# WORK REQUIRED
Quote exactly, and only, the lines of the material below from the line with "Task: Select the 心理咨询师列表 submenu item" through the line with "Given: Click the 'treatment'".

# LISTED ENTRIES

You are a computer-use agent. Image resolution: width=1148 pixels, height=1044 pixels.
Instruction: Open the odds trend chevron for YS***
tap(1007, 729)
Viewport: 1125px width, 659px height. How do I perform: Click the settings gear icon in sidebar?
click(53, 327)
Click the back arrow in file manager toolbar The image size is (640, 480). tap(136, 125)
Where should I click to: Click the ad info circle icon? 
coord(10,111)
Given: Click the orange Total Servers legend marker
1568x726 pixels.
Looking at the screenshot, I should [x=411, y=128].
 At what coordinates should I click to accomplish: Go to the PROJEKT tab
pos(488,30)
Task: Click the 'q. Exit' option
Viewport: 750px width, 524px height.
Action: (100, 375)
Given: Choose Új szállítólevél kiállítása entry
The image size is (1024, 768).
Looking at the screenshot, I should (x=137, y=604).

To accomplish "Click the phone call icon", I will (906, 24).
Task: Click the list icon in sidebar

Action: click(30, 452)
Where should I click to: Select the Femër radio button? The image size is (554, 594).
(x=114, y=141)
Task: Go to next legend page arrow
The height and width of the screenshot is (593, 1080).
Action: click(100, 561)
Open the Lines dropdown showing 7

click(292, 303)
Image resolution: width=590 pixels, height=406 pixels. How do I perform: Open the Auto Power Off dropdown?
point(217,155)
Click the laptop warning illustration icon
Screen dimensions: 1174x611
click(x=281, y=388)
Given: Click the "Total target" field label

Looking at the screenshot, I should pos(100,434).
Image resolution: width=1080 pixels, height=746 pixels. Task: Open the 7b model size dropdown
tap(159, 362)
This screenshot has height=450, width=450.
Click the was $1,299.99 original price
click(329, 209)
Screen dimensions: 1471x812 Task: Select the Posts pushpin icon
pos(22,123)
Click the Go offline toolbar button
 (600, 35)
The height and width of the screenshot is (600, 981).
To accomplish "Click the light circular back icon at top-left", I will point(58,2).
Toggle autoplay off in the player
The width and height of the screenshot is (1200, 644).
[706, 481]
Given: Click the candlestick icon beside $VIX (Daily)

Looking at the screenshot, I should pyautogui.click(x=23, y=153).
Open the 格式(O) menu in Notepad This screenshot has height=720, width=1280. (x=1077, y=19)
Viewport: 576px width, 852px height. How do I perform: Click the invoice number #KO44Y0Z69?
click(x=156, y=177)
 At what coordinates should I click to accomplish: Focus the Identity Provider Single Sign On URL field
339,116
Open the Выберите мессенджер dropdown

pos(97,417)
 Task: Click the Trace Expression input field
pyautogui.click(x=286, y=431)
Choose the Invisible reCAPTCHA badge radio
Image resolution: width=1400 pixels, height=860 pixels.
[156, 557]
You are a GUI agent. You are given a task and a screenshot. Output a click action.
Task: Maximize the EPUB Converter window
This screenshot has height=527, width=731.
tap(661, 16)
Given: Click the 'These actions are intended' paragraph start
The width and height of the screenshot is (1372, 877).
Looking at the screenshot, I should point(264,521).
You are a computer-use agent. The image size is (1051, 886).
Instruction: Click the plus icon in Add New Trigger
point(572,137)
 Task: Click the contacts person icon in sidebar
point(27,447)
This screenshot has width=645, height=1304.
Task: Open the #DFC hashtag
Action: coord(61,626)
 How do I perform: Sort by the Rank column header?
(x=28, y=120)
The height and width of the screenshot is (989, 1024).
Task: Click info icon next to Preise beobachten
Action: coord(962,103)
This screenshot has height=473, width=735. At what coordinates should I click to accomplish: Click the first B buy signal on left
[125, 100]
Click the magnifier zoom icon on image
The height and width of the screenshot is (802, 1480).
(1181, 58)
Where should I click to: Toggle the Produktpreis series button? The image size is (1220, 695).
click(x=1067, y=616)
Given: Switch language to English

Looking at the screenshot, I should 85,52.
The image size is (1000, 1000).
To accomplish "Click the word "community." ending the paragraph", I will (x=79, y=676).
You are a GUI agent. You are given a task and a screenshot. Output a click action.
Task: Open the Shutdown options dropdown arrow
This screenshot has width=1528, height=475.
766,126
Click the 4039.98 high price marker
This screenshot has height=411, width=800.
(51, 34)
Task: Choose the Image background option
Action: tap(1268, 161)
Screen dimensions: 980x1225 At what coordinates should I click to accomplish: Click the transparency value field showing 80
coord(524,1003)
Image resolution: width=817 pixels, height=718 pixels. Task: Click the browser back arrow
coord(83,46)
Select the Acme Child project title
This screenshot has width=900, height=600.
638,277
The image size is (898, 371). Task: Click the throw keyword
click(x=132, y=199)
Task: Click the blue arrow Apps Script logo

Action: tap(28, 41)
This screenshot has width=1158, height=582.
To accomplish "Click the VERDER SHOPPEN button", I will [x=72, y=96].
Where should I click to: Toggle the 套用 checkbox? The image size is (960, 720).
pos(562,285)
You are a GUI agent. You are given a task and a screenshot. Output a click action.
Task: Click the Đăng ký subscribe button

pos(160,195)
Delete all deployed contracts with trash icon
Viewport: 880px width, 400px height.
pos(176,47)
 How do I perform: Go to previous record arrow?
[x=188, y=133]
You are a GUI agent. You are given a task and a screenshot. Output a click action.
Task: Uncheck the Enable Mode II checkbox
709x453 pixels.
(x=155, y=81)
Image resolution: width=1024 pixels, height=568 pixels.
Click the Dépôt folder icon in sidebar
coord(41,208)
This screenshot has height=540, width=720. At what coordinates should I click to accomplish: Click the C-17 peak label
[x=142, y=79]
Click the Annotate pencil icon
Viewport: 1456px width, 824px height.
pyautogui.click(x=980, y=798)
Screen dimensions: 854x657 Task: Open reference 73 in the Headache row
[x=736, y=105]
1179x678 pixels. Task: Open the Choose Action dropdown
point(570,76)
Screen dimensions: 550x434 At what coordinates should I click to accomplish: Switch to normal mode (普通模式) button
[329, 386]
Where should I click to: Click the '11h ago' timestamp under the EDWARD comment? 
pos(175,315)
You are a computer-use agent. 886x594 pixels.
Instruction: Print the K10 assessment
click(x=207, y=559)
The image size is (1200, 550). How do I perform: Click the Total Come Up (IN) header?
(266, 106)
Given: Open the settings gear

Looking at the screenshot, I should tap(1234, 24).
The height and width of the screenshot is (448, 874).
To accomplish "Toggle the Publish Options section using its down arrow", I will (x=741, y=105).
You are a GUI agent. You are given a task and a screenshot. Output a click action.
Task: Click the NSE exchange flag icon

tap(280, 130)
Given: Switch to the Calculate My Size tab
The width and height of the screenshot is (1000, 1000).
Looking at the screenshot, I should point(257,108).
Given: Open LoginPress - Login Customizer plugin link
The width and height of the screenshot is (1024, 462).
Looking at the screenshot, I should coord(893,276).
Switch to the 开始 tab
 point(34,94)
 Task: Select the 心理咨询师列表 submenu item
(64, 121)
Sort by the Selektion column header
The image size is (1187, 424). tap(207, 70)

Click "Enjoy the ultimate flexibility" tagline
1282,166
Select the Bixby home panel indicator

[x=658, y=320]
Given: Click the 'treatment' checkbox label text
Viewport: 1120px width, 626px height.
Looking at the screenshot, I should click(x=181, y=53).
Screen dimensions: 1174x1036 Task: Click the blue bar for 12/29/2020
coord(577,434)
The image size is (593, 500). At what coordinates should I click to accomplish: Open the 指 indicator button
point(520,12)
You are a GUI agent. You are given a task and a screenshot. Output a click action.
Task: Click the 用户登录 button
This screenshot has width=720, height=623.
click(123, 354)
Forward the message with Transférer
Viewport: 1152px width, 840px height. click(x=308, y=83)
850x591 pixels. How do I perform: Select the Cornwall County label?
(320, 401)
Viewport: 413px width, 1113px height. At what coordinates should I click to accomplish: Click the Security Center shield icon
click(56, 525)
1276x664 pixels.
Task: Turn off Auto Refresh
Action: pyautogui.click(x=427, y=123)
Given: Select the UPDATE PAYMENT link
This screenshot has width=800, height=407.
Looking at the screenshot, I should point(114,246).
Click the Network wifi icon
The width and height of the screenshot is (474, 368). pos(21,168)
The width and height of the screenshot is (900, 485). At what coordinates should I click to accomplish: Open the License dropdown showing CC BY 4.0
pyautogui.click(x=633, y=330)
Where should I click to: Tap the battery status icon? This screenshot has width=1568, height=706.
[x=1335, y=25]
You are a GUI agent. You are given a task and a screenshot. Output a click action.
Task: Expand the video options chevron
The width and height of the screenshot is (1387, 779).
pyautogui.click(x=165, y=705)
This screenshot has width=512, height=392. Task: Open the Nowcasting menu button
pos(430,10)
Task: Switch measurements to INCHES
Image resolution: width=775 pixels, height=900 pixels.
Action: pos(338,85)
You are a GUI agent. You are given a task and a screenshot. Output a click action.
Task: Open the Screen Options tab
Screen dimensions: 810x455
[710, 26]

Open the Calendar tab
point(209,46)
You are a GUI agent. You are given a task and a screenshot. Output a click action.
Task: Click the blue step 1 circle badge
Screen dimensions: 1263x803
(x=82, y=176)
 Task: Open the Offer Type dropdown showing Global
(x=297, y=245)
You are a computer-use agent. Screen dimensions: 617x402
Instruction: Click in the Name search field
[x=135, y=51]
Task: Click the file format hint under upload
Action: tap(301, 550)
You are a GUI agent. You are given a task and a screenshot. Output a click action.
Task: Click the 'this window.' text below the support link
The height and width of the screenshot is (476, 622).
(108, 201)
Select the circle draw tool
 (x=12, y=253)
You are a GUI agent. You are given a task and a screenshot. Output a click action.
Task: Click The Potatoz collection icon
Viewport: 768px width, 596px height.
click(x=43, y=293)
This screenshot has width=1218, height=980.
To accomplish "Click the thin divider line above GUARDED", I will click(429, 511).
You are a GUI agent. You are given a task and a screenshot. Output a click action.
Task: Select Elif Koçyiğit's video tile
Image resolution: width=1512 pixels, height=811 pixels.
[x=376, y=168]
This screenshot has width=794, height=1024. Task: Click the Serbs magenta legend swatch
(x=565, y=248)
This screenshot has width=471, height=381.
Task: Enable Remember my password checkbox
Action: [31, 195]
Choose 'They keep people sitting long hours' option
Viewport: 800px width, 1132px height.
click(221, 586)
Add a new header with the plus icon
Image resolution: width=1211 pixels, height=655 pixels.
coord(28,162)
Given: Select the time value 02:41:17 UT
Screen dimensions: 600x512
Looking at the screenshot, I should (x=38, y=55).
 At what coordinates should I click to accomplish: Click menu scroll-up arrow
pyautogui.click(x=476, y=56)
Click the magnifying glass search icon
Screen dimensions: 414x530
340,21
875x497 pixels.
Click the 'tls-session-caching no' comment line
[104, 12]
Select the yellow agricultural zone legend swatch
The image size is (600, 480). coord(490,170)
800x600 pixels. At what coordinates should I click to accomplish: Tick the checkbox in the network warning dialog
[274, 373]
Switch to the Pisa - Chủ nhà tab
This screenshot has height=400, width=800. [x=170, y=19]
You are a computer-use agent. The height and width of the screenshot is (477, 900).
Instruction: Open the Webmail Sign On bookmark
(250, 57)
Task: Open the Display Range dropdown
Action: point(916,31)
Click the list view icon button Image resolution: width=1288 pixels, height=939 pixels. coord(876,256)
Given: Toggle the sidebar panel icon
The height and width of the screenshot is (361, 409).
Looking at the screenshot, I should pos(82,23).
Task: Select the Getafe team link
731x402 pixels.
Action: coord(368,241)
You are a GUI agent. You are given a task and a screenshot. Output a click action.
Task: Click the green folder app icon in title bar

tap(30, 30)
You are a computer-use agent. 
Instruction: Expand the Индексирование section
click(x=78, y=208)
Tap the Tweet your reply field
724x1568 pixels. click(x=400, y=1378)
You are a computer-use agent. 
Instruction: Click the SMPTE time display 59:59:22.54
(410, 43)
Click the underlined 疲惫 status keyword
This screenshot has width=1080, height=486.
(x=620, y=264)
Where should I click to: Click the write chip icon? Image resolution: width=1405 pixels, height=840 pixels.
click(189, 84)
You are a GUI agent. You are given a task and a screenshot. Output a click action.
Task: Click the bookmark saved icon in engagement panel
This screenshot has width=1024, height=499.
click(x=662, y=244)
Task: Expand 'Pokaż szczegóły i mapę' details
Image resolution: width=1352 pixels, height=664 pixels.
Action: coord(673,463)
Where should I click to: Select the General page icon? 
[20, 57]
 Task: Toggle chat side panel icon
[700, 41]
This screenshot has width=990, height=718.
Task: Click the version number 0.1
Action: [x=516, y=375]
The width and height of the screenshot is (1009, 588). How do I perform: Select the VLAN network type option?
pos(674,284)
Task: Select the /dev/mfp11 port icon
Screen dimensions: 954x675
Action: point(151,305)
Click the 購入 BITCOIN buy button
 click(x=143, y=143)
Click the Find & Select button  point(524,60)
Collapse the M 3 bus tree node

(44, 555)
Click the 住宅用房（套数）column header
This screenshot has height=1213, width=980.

# EXERCISE RESPONSE
 Task: Select the 心理咨询师列表 submenu item
(64, 121)
Sort by the Selektion column header
The image size is (1187, 424). tap(207, 70)

Click "Enjoy the ultimate flexibility" tagline
1282,166
Select the Bixby home panel indicator

[x=658, y=320]
Given: Click the 'treatment' checkbox label text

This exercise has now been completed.